Dietro la debolissima congiuntura ci sono solo due motori: i consumi delle famiglie (+0,5%) e le esportazioni (+2,7%). I primi sospinti dagli effetti distributivi del Reddito di cittadinanza, le seconde in linea con la domanda estera (+2% in media d’anno con un cambio dollaro/euro fissato come esogena a 1,12). Il peso negativo si registra sulla spesa per investimenti, con una accumulazione di capitale produttivo in contrazione nel biennio 2019-20 e stagnante nel 2021. In cifre: si passa dal +0,6% di investimenti fissi lordi previsto lo scorso gennaio al -0,5% attuale, con un crollo degli investimenti in beni strumentali (-2% contro il +4% dell’anno scorso). Rispetto alle previsioni di gennaio scendono anche gli investimenti in costruzioni: dal +1,8% al +1,4% (contro il +2,2% realizzato l’anno scorso).
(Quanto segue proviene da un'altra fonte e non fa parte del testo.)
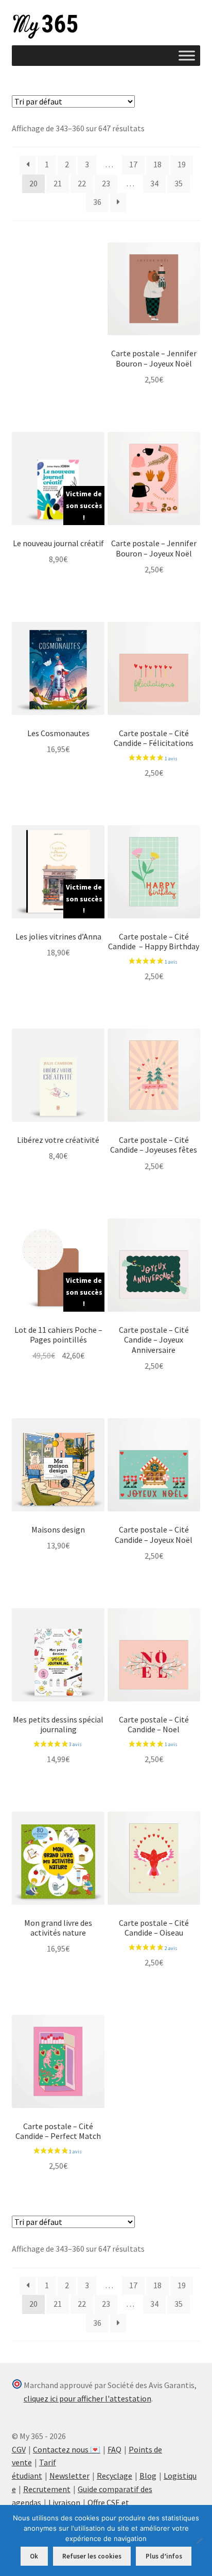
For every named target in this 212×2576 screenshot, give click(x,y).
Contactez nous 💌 (66, 2449)
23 (106, 183)
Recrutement (46, 2489)
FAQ (114, 2449)
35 (178, 183)
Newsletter (69, 2475)
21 (58, 183)
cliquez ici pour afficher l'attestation (87, 2398)
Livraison (64, 2502)
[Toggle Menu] (187, 55)
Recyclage (114, 2475)
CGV (19, 2449)
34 (154, 183)
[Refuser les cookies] (199, 2540)
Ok (34, 2556)
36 (97, 202)
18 (157, 164)
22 (82, 183)
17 (133, 164)
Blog (147, 2475)
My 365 (45, 26)
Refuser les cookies (91, 2556)
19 (182, 164)
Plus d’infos (164, 2556)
Dietro la frenata c’è l’incertezza sulle prospettive della domanda ma anche il graduale aumento dei costi di finanziamento. Un fattore, quest’ultimo, sicuramente legato allo spread ma anche a precise scelte di politica economica. La Relazione annuale di Bankitalia dedica un focus all’effetto della tassazione sul costo del credito e fa notare come l’introduzione dell’Ace (ovvero la possibilità di dedurre dall’Ires il rendimento del capitale) tra il 2012 e il 2017 abbia ridotto del 3% il cuneo fiscale sul costo del credito, contribuendo a un calo degli interessi pagati del 12%. Da quest’anno l’Ace è stato abrogato.
Tornando alle proiezioni di ieri, chiuse tra il 15 e il 22 maggio quindi prima della correzione Istat sul Pil del primo trimestre, Bankitalia vede un mercato del lavoro a sua volta rattrappito, soprattutto nei primi due anni del triennio, con un’occupazione in crescita dello 0,2% (contro lo 0,4 e lo 0,6% indicati a gennaio) e un tasso di disoccupazione invariato rispetto al 2018 (10,6%). Secondo gli analisti di palazzo Koch le uscite dal mercato determinate da “quota 100” «verrebbero solo in parte rimpiazzate da nuove assunzioni». Secondo Istat se nel primo trimestre le ore lavorate sono aumentate a un ritmo superiore a quello del Pil, ad aprile il mercato del lavoro s’è nuovamente stabilizzato. E vale ricordare che con le ultime correzioni nei conti trimestrali – oltre ai primi novanta giorni è stato rivisto anche il Pil del secondo trimestre del 2018 (da +0,1% a 0) – la fase di stagnazione in cui è entrata l’economia italiana dura ormai da quattro trimestri.
Le proiezioni si chiudono sui prezzi al consumo, che aumenterebbero dello 0,8% nella media di quest’anno, dell’1% nel 2020 e dell’1,5% nel 2021. Come nel resto dell’eurozona (+ 1,3% quest’anno con un Pil reale in crescita dell’1,2%) c’è il traino dovuto al graduale rafforzamento delle retribuzioni. Ma anche in questo caso le proiezioni sono corrette al ribasso di 0,2 punti percentuali quest’anno, 0,3 il prossimo e 0,1 nel 2021.